Exercise details:
Write down each entry again, exactly as it reads.
=======
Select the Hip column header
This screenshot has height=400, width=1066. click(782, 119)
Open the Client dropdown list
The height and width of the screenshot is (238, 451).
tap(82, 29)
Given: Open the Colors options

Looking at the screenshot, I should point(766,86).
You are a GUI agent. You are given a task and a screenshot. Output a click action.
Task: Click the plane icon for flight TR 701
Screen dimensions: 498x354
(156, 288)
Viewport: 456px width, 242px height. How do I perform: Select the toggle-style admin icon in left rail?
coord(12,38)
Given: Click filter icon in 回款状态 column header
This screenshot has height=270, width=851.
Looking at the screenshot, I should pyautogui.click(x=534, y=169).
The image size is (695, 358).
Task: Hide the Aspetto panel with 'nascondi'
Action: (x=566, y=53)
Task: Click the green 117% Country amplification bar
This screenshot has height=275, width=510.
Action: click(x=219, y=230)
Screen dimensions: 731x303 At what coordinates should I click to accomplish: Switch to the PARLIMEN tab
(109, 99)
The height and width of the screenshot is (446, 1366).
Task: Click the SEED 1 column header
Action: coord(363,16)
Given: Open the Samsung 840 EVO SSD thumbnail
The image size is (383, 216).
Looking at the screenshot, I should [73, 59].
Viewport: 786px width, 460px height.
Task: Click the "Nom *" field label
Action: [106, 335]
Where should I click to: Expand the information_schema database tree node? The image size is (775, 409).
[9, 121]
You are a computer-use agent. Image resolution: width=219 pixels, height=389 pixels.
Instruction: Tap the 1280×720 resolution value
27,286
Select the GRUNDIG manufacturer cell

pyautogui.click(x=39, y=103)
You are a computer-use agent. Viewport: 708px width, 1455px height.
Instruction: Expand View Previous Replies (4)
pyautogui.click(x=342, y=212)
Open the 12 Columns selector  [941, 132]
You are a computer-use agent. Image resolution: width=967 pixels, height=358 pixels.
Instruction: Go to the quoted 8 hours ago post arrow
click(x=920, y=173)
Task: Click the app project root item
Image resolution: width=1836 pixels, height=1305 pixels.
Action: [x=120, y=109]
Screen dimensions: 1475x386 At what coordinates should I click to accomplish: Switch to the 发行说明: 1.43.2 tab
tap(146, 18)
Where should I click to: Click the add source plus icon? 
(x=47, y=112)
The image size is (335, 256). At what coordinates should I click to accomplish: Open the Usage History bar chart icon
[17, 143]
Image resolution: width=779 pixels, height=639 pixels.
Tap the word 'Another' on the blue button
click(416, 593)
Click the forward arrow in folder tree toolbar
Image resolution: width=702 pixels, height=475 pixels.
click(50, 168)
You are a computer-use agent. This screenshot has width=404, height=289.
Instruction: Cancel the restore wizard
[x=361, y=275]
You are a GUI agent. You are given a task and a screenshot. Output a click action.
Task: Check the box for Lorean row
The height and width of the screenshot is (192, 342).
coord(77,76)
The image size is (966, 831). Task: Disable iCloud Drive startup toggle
=======
Result:
Select the Hip column header
This screenshot has height=400, width=1066. click(782, 119)
Open the Client dropdown list
The height and width of the screenshot is (238, 451).
tap(82, 29)
Given: Open the Colors options

Looking at the screenshot, I should point(766,86).
You are a GUI agent. You are given a task and a screenshot. Output a click action.
Task: Click the plane icon for flight TR 701
Screen dimensions: 498x354
(156, 288)
Viewport: 456px width, 242px height. How do I perform: Select the toggle-style admin icon in left rail?
coord(12,38)
Given: Click filter icon in 回款状态 column header
This screenshot has height=270, width=851.
Looking at the screenshot, I should pyautogui.click(x=534, y=169).
The image size is (695, 358).
Task: Hide the Aspetto panel with 'nascondi'
Action: (x=566, y=53)
Task: Click the green 117% Country amplification bar
This screenshot has height=275, width=510.
Action: click(x=219, y=230)
Screen dimensions: 731x303 At what coordinates should I click to accomplish: Switch to the PARLIMEN tab
(109, 99)
The height and width of the screenshot is (446, 1366).
Task: Click the SEED 1 column header
Action: coord(363,16)
Given: Open the Samsung 840 EVO SSD thumbnail
The image size is (383, 216).
Looking at the screenshot, I should [73, 59].
Viewport: 786px width, 460px height.
Task: Click the "Nom *" field label
Action: [106, 335]
Where should I click to: Expand the information_schema database tree node? The image size is (775, 409).
[9, 121]
You are a computer-use agent. Image resolution: width=219 pixels, height=389 pixels.
Instruction: Tap the 1280×720 resolution value
27,286
Select the GRUNDIG manufacturer cell

pyautogui.click(x=39, y=103)
You are a computer-use agent. Viewport: 708px width, 1455px height.
Instruction: Expand View Previous Replies (4)
pyautogui.click(x=342, y=212)
Open the 12 Columns selector  [941, 132]
You are a computer-use agent. Image resolution: width=967 pixels, height=358 pixels.
Instruction: Go to the quoted 8 hours ago post arrow
click(x=920, y=173)
Task: Click the app project root item
Image resolution: width=1836 pixels, height=1305 pixels.
Action: [x=120, y=109]
Screen dimensions: 1475x386 At what coordinates should I click to accomplish: Switch to the 发行说明: 1.43.2 tab
tap(146, 18)
Where should I click to: Click the add source plus icon? 
(x=47, y=112)
The image size is (335, 256). At what coordinates should I click to accomplish: Open the Usage History bar chart icon
[17, 143]
Image resolution: width=779 pixels, height=639 pixels.
Tap the word 'Another' on the blue button
click(416, 593)
Click the forward arrow in folder tree toolbar
Image resolution: width=702 pixels, height=475 pixels.
click(50, 168)
You are a computer-use agent. This screenshot has width=404, height=289.
Instruction: Cancel the restore wizard
[x=361, y=275]
You are a GUI agent. You are given a task and a screenshot. Output a click action.
Task: Check the box for Lorean row
The height and width of the screenshot is (192, 342).
coord(77,76)
The image size is (966, 831). Task: Disable iCloud Drive startup toggle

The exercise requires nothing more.